Que par ailleurs, l’autorité judiciaire ne saurait se substituer à l’autorité médicale dans le cadre de son office à procéder à une appréciation purement médicale; que les certificats médicaux précédents établissent que Madame [H] [P] est atteinte du syndrome de Diogène, ce qui a été constaté et confirmé par les psychiatres qui la suivent. Ce syndrome est de nature à générer un trouble grave à la salubrité publique, l’une des composantes matérielles de la notion d’ordre public.
Comme l’a justement indiqué le juge de première instance, la motivation du certificat du Docteur [L], retient la caractérisation de l’arrêté préfectoral du 25 juillet 2025 qui indique que la patiente présente dans le service un comportement très fluctuant, alternant des épisodes de calme et d’agressivité ; qu’il persiste un syndrome délirant à thématique de persécution, de mécanisme intuitif, interprétatif systématisé en réseau, congruent à l’humeur dont l’adhésion est totale ; que la patiente est anosognogique et refuse la prise du traitement.

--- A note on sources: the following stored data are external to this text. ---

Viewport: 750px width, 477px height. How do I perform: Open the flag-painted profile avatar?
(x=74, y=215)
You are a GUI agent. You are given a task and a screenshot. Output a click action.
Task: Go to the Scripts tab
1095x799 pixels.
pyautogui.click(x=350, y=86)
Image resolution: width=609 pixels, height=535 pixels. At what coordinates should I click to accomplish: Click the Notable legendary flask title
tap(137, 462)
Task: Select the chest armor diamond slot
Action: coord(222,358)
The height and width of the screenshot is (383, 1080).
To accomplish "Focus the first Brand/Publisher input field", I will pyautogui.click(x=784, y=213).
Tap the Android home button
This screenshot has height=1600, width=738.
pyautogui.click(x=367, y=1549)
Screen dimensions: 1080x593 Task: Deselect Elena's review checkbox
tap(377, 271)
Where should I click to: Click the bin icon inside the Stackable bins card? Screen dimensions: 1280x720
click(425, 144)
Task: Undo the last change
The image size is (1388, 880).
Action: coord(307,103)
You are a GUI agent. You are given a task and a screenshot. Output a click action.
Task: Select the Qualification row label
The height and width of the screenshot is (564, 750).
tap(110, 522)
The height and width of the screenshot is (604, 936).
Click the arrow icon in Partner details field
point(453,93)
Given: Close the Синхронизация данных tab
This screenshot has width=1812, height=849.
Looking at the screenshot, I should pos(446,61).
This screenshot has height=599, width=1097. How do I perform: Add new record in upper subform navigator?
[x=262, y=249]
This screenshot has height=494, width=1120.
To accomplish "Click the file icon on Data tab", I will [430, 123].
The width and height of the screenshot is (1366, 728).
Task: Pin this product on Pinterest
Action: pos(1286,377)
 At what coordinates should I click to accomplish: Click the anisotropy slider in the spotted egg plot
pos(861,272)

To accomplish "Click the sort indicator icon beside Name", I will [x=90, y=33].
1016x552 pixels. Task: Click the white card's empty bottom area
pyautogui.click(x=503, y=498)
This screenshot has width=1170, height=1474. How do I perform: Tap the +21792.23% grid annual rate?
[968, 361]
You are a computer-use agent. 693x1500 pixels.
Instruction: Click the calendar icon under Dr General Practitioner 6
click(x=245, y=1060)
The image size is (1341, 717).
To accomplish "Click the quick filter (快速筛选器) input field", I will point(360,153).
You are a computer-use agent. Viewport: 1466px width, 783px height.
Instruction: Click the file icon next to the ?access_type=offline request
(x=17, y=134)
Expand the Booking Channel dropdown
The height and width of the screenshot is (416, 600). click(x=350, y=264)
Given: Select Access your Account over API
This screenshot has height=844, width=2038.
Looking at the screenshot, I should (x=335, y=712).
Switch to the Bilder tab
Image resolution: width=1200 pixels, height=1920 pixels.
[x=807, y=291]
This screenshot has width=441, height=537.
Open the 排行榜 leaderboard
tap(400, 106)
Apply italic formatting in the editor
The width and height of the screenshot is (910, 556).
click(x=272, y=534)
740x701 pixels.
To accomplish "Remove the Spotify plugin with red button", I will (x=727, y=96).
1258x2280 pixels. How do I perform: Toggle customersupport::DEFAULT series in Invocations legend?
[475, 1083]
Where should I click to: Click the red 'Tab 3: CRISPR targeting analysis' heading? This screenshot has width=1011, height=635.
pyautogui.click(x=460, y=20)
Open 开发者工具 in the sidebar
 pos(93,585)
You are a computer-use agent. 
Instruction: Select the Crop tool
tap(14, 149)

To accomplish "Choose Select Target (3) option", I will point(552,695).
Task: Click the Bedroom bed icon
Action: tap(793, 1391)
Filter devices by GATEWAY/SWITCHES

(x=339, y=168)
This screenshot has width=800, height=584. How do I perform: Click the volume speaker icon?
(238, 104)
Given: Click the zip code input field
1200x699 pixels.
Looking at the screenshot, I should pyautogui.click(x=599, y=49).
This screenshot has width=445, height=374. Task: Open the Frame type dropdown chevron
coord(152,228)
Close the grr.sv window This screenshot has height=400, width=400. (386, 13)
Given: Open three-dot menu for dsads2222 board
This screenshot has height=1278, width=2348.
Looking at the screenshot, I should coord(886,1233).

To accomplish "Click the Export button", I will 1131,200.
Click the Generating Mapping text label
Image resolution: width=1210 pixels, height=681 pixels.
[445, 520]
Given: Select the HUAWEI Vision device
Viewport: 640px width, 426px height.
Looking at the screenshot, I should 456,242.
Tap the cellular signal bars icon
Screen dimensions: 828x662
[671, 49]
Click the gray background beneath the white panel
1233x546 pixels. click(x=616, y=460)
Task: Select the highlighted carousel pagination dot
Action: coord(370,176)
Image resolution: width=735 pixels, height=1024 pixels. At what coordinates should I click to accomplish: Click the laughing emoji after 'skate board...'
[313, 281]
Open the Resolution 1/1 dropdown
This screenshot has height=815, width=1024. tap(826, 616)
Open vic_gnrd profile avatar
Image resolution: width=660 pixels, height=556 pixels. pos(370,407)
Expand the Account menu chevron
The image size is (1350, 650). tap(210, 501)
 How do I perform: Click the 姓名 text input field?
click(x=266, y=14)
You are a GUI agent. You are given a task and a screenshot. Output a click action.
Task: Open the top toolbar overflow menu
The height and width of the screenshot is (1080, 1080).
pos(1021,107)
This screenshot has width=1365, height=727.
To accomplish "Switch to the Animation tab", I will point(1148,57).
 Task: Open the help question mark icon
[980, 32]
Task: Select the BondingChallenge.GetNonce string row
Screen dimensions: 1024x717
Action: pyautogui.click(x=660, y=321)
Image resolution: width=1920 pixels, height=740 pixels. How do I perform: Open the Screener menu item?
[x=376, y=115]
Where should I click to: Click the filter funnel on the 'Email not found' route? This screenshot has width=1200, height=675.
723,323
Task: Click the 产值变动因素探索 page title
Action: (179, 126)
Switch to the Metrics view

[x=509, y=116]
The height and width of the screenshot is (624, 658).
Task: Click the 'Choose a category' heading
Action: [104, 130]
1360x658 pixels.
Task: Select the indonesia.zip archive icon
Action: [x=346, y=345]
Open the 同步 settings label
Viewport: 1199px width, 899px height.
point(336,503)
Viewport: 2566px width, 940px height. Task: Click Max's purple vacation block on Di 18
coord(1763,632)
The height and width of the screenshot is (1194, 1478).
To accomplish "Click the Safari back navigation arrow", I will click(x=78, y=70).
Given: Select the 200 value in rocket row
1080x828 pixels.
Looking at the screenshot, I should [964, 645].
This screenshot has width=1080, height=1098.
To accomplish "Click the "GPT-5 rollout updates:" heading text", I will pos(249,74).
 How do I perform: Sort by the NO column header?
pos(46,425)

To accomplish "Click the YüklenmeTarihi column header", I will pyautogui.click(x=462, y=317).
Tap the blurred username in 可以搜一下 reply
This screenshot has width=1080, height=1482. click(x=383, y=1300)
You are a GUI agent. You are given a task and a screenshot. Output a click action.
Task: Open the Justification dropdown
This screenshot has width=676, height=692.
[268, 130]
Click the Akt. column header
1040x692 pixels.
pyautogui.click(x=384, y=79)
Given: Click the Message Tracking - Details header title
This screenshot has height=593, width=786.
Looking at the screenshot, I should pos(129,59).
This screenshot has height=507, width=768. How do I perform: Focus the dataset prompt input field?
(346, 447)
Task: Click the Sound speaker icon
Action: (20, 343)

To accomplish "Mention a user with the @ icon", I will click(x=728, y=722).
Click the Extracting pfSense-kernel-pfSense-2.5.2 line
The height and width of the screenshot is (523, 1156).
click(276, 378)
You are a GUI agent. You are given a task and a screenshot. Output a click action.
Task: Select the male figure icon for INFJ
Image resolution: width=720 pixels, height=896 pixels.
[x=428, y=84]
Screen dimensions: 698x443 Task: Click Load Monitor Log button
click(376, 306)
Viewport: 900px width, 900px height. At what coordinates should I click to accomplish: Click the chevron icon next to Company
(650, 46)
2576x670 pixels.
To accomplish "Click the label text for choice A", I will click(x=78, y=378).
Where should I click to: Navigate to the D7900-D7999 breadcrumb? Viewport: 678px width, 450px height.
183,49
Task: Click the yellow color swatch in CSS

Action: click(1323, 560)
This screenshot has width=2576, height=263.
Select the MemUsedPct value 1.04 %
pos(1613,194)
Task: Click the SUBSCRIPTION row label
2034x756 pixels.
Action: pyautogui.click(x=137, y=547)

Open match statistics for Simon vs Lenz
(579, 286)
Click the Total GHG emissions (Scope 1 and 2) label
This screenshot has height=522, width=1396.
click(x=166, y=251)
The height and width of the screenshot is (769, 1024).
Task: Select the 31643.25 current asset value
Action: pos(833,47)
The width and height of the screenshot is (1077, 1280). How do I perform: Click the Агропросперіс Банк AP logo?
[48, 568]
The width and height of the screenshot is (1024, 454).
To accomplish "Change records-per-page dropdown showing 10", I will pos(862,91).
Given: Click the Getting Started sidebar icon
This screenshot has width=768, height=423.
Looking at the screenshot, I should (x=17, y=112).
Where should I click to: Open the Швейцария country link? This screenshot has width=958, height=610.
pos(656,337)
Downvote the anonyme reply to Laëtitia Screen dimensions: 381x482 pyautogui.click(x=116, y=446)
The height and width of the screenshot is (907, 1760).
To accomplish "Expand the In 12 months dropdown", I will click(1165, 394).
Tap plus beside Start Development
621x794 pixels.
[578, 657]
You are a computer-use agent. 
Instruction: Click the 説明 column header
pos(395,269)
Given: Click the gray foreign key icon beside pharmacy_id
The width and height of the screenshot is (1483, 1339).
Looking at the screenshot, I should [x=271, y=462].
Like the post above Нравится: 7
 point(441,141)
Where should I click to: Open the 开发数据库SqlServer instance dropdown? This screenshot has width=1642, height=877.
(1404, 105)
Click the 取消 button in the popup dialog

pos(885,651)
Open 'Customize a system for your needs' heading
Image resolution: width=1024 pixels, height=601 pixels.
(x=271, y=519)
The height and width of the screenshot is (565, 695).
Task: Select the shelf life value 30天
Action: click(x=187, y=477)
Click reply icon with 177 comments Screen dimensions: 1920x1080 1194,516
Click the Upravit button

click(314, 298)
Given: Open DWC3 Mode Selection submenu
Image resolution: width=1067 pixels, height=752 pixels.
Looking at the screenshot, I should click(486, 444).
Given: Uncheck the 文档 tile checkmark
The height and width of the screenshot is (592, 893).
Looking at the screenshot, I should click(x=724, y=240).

S’agissant du certificat du 26 septembre 2025, il se situe dans le prolongement des certificats médicaux mensuels précédents lorsqu’il prévoit l’organisation de soins en ambulatoire et d’un projet de vie pour la patiente. Le certificat de situation établi pour l’audience, le 13 octobre 2025 note sur ce point la nécessité de poursuite des soins, soulignant que les permissions doivent être réalisées avant d’envisager un programme de soins pour la sortie.
Aussi le moyen sera rejeté.
PAR CES MOTIFS,
Statuant publiquement, par ordonnance et en dernier ressort ;
Déclare recevable l’appel interjeté par Madame [H] [P] à l’encontre de l’ordonnance rendue le 03 Octobre 2025 par le magistrat du siège du tribunal judiciaire deROUEN
Confirme la décision entreprise en toutes ses dispositions ;
Laisse les dépens à la charge du Trésor public.
Fait à [Localité 10], le 20 Octobre 2025.